:: WHAT NEEDS TO BE DONE ::
From the first line to the last, restate the data exactly, leaving out the images.

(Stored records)
════════════════
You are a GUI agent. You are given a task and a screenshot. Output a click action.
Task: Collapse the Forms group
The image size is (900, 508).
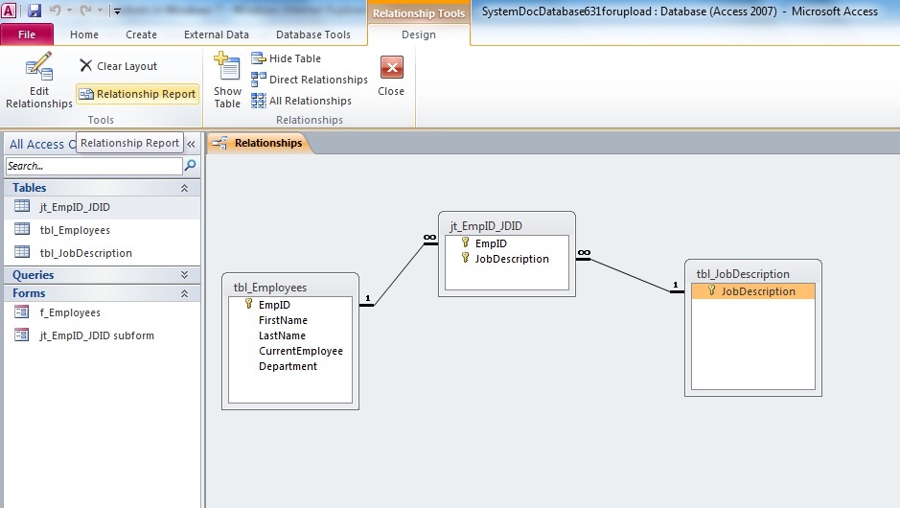pos(184,293)
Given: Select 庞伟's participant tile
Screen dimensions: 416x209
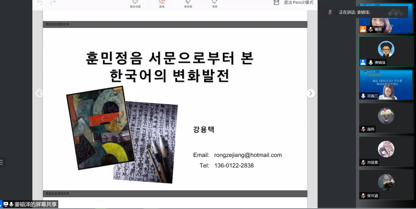Looking at the screenshot, I should pos(386,118).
════════════════
:: OUTPUT FOR THIS EXERCISE ::
You are a GUI agent. You are given a task and a screenshot. Output a click action.
Task: Collapse the Forms group
The image size is (900, 508).
pos(184,293)
Given: Select 庞伟's participant tile
Screen dimensions: 416x209
Looking at the screenshot, I should pos(386,118).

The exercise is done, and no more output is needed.